### Data shown
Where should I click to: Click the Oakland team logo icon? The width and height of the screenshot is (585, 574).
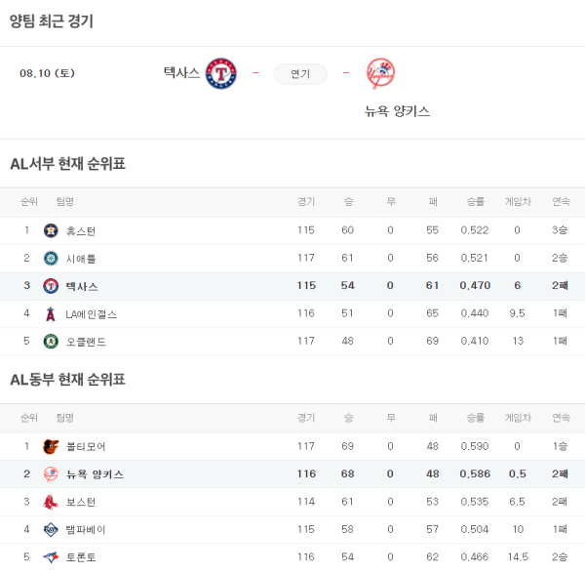pos(51,342)
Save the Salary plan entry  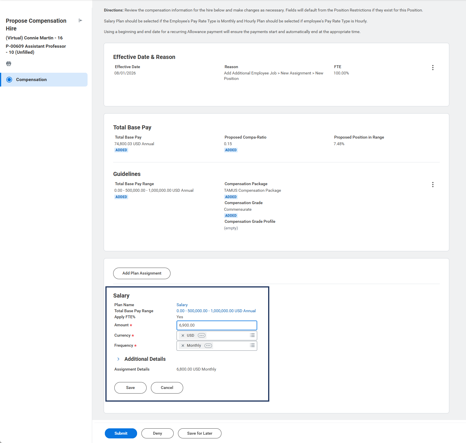(130, 388)
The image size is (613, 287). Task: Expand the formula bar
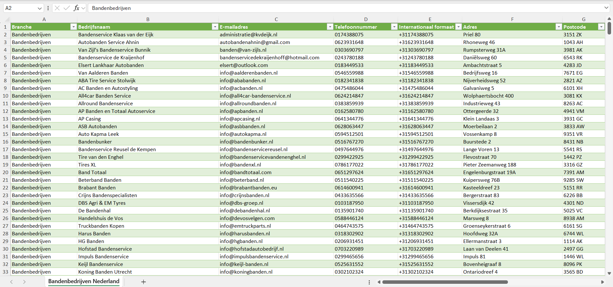pos(606,8)
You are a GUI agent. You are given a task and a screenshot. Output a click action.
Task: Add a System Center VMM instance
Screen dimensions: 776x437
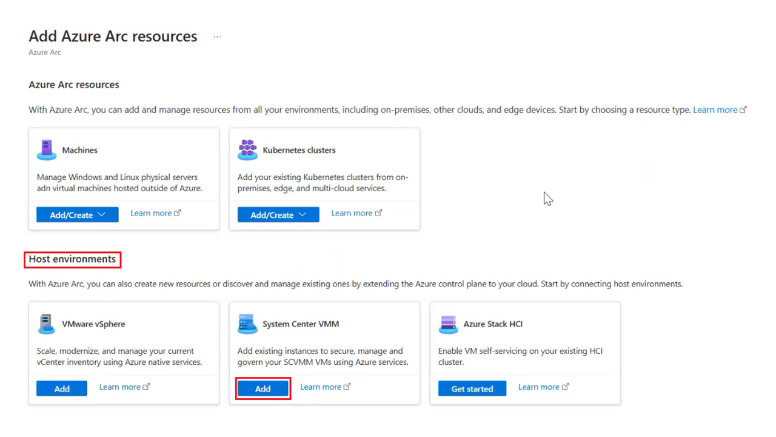[x=263, y=388]
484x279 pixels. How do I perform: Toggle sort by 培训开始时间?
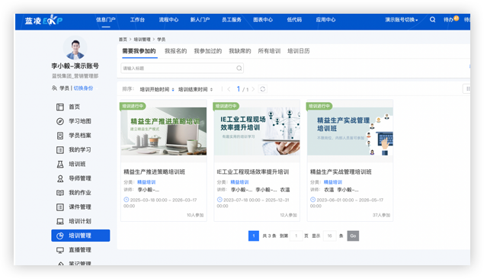[157, 89]
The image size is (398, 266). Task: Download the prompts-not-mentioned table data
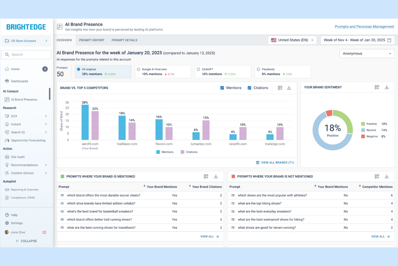click(x=387, y=176)
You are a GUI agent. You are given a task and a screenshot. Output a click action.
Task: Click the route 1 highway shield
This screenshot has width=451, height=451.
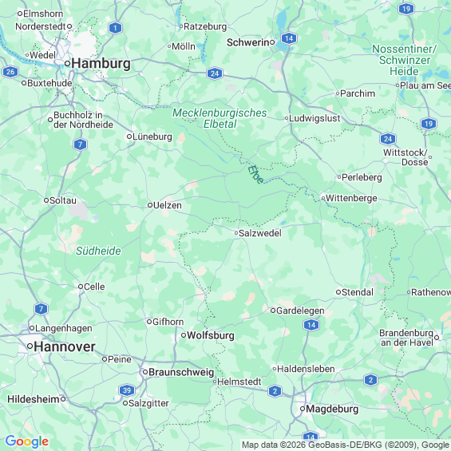point(115,28)
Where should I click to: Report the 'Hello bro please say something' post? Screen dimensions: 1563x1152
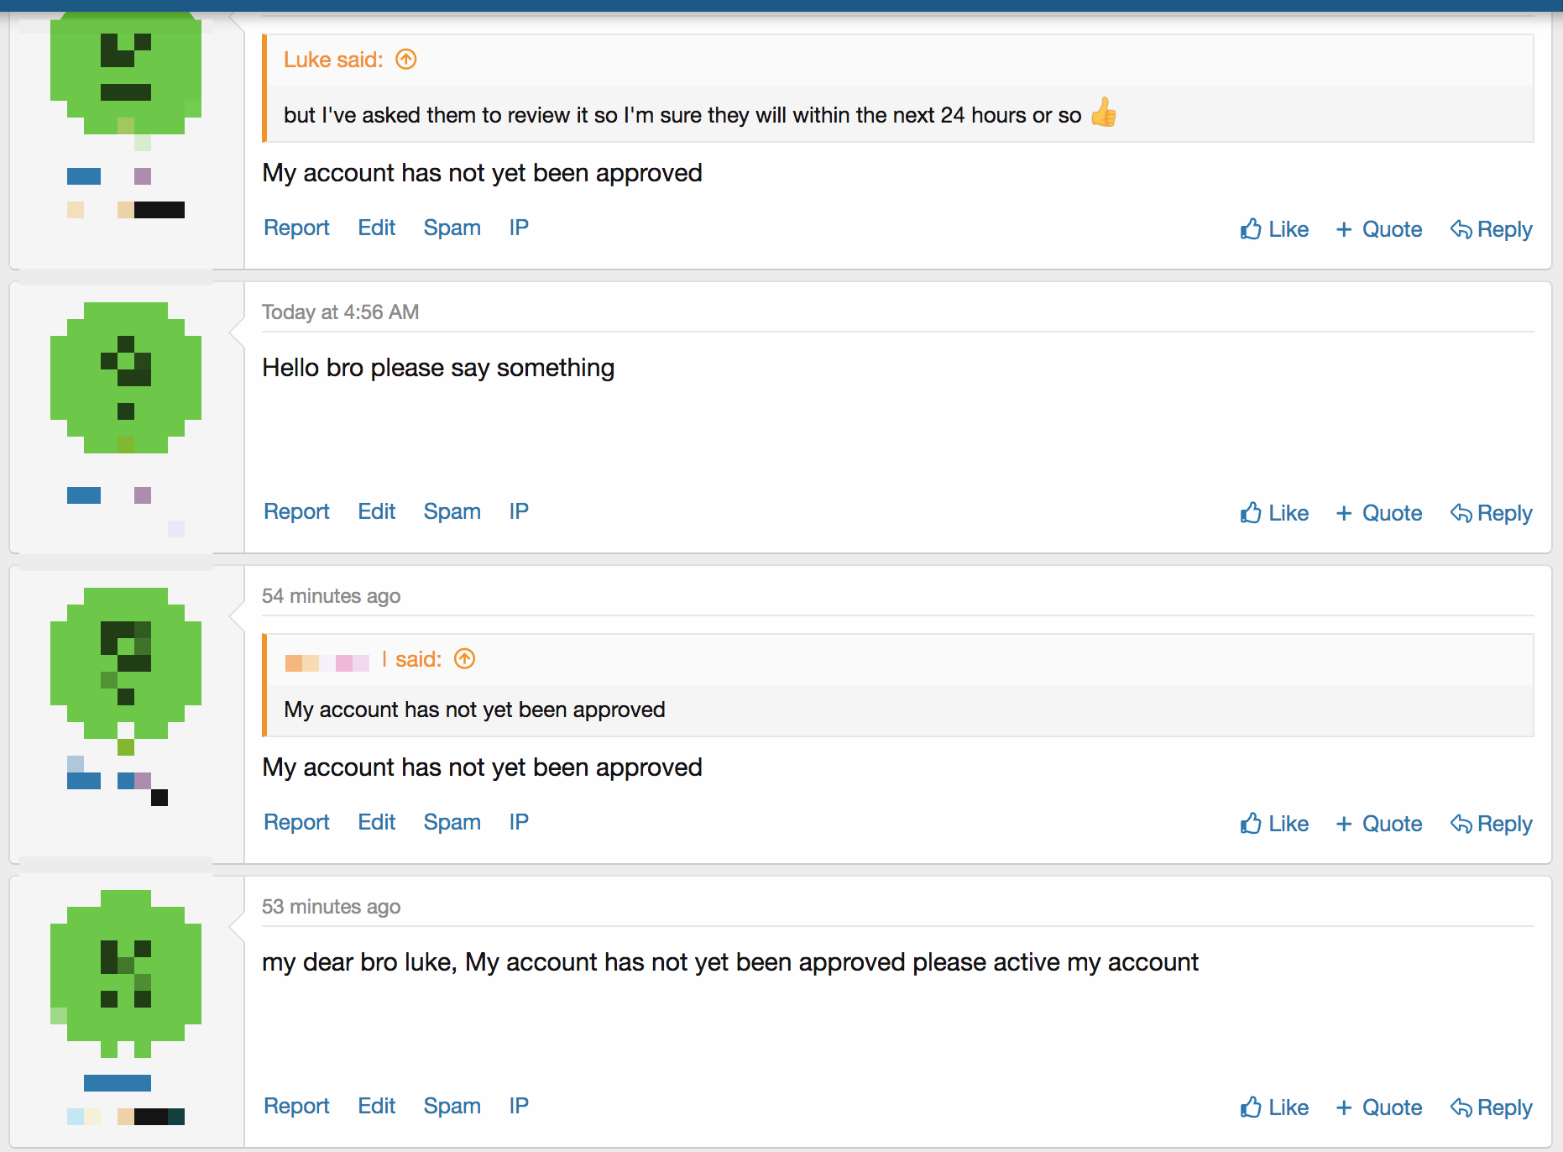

### Directions
Each line from the one containing "Task: Click the route 1 highway shield" through the last line of the entries above is to be extracted exactly. Pictures are not part of the copy.

### Finished task
Task: Click the route 1 highway shield
This screenshot has width=451, height=451.
point(115,28)
Where should I click to: Report the 'Hello bro please say something' post? Screen dimensions: 1563x1152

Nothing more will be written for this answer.